Check the data underneath for lines holding the word "computer", and state only how many you find.

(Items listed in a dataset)
>>>>

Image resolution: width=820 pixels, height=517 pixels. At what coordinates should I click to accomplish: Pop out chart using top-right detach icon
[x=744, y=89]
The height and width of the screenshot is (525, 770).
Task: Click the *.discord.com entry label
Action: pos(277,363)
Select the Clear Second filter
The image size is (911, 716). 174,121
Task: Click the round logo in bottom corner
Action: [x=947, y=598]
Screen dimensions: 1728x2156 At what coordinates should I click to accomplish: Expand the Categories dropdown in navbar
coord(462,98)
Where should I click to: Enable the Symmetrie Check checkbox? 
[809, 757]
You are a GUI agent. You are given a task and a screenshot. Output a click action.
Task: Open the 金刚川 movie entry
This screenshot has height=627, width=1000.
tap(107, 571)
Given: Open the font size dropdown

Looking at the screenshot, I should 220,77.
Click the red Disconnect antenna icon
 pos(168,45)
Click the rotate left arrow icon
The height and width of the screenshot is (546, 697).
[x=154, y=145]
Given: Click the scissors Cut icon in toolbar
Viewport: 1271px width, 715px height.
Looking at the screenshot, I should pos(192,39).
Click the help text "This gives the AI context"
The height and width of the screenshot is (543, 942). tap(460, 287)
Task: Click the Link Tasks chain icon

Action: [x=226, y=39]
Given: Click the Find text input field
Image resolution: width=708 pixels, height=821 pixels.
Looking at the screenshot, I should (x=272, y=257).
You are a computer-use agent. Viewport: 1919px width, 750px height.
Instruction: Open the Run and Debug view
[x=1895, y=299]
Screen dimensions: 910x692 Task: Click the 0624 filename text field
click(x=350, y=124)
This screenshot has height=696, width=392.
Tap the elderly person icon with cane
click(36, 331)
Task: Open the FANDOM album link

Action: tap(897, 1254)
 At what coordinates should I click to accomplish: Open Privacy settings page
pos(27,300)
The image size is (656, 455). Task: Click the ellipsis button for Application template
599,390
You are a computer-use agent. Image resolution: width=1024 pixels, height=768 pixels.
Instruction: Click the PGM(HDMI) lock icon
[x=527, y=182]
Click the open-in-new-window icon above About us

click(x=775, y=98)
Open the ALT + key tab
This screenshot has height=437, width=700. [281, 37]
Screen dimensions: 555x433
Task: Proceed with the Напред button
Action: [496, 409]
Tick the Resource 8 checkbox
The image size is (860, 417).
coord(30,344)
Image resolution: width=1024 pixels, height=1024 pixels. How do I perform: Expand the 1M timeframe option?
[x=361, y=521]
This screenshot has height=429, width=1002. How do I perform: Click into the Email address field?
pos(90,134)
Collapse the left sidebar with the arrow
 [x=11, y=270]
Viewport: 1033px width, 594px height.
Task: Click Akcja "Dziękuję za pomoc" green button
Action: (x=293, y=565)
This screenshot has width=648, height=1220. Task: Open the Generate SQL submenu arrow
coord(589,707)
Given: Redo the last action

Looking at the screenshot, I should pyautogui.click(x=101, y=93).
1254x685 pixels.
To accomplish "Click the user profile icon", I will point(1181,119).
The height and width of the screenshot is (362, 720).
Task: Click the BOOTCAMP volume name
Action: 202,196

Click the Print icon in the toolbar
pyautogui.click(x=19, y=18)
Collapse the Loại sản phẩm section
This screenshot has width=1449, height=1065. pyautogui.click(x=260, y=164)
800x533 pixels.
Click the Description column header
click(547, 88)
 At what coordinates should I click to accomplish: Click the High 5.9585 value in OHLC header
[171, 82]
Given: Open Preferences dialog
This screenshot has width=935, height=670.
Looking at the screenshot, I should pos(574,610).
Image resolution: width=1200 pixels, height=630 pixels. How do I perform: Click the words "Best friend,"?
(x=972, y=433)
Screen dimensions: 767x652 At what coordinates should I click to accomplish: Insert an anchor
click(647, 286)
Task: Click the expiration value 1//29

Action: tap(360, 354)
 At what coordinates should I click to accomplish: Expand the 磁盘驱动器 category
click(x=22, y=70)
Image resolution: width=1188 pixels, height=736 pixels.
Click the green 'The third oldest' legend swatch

<<<<

EXERCISE ANSWER: 2